__Your instructions__.
Except for images, print the whole listing verbatim.

__Extracted information__.
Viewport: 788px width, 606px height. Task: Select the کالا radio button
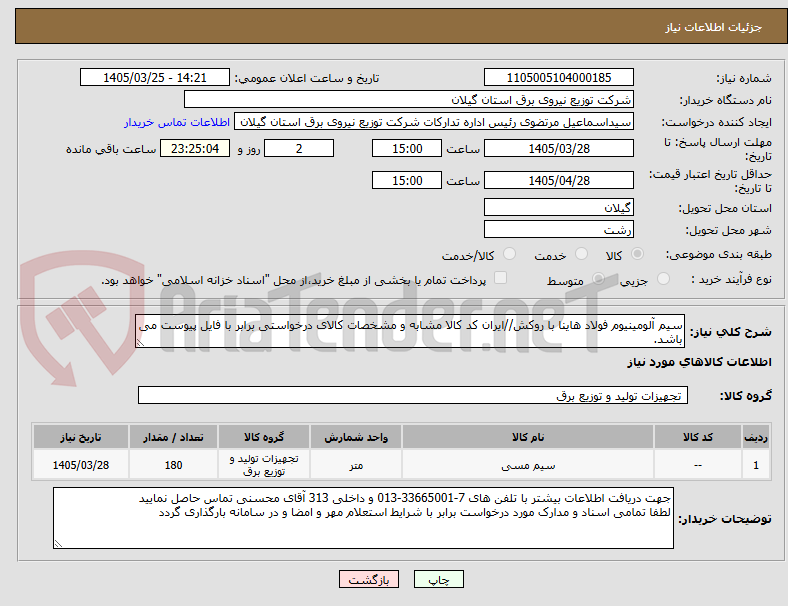(637, 254)
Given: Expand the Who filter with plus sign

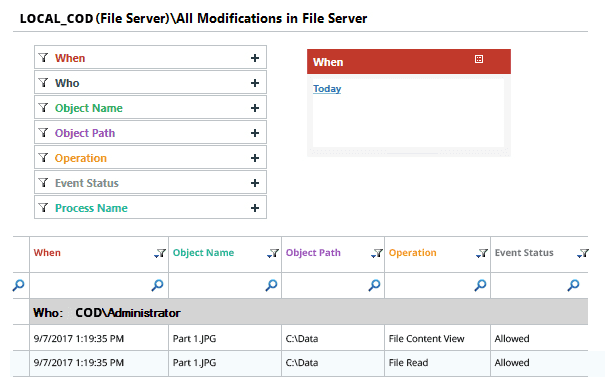Looking at the screenshot, I should (255, 83).
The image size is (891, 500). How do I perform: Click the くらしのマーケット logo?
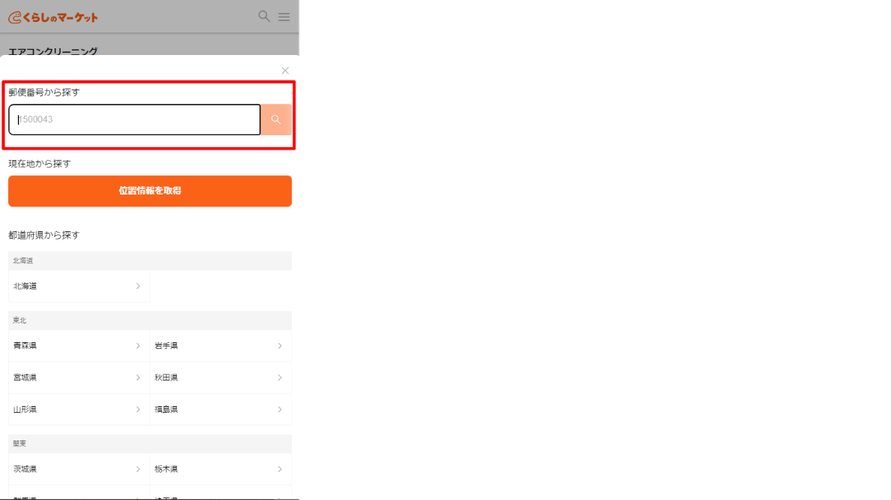(53, 18)
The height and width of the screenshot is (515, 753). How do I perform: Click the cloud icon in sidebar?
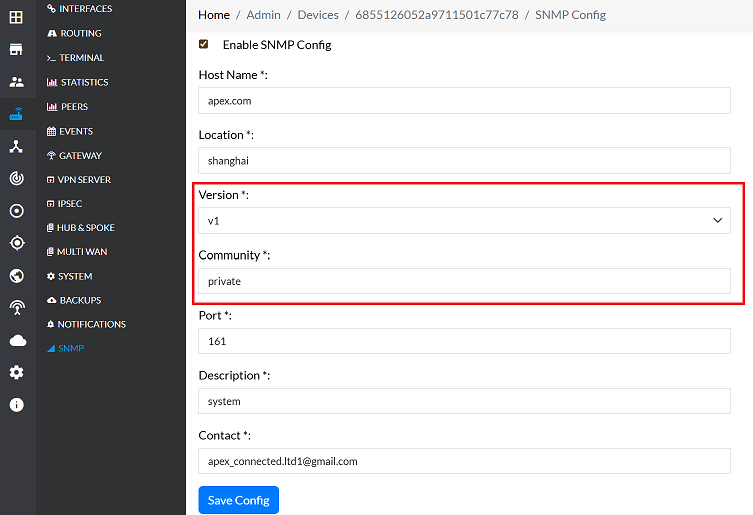point(16,341)
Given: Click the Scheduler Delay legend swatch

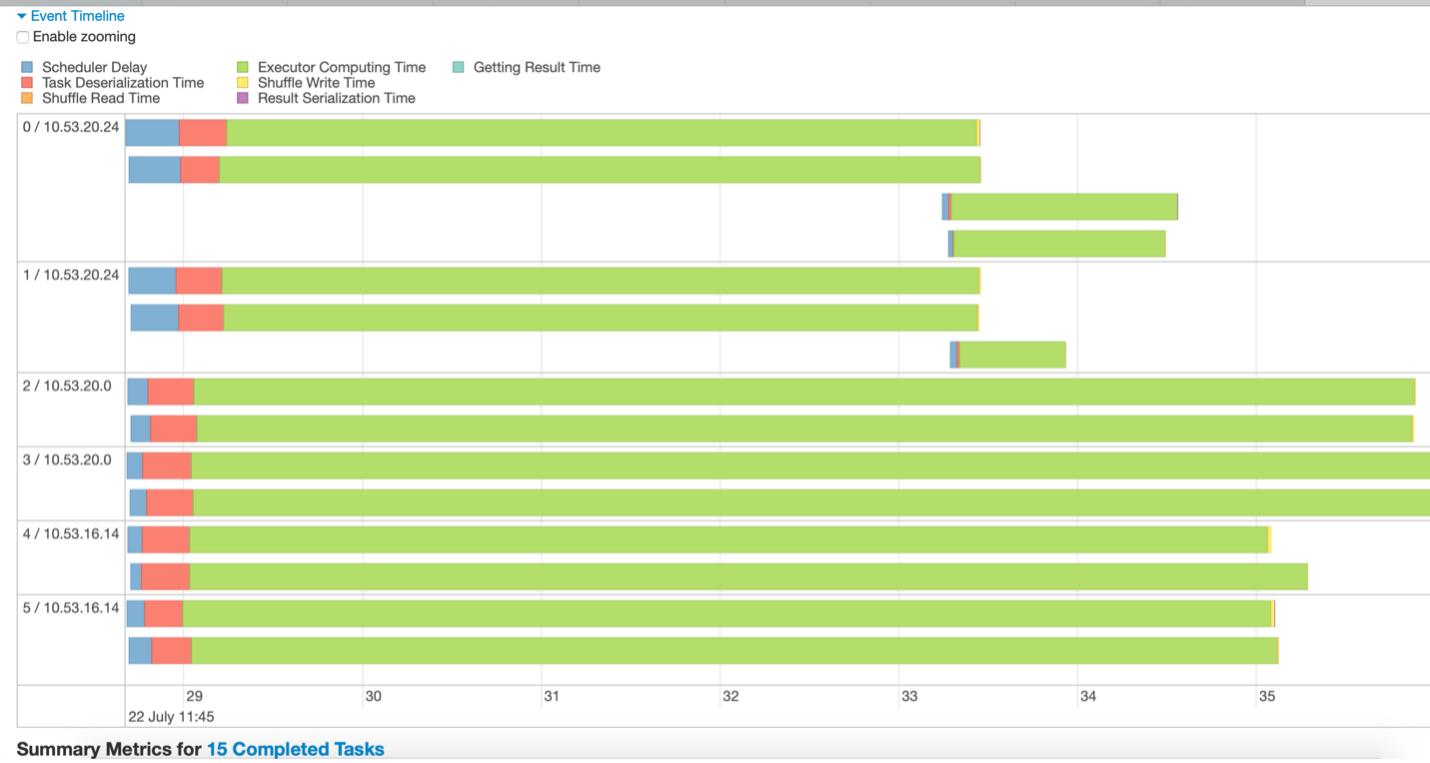Looking at the screenshot, I should point(27,68).
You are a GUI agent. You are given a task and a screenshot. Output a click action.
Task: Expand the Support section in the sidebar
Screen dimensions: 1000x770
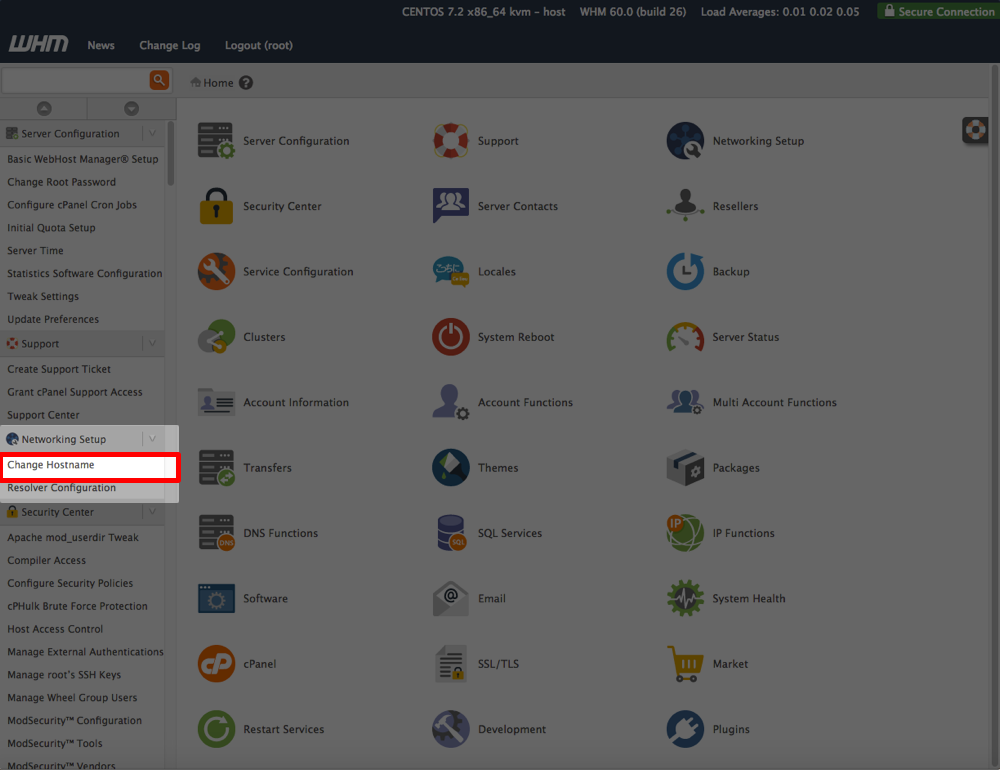point(150,343)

__Written answer__.
Viewport: 788px width, 606px height. Task: Select the کالا radio button
(637, 254)
Given: Expand the Who filter with plus sign

Looking at the screenshot, I should (255, 83).
The image size is (891, 500). How do I perform: Click the くらしのマーケット logo?
(53, 18)
The height and width of the screenshot is (515, 753). How do I perform: Click the cloud icon in sidebar?
point(16,341)
Given: Click the Scheduler Delay legend swatch

Looking at the screenshot, I should point(27,68).
You are a GUI agent. You are given a task and a screenshot. Output a click action.
Task: Expand the Support section in the sidebar
Screen dimensions: 1000x770
point(150,343)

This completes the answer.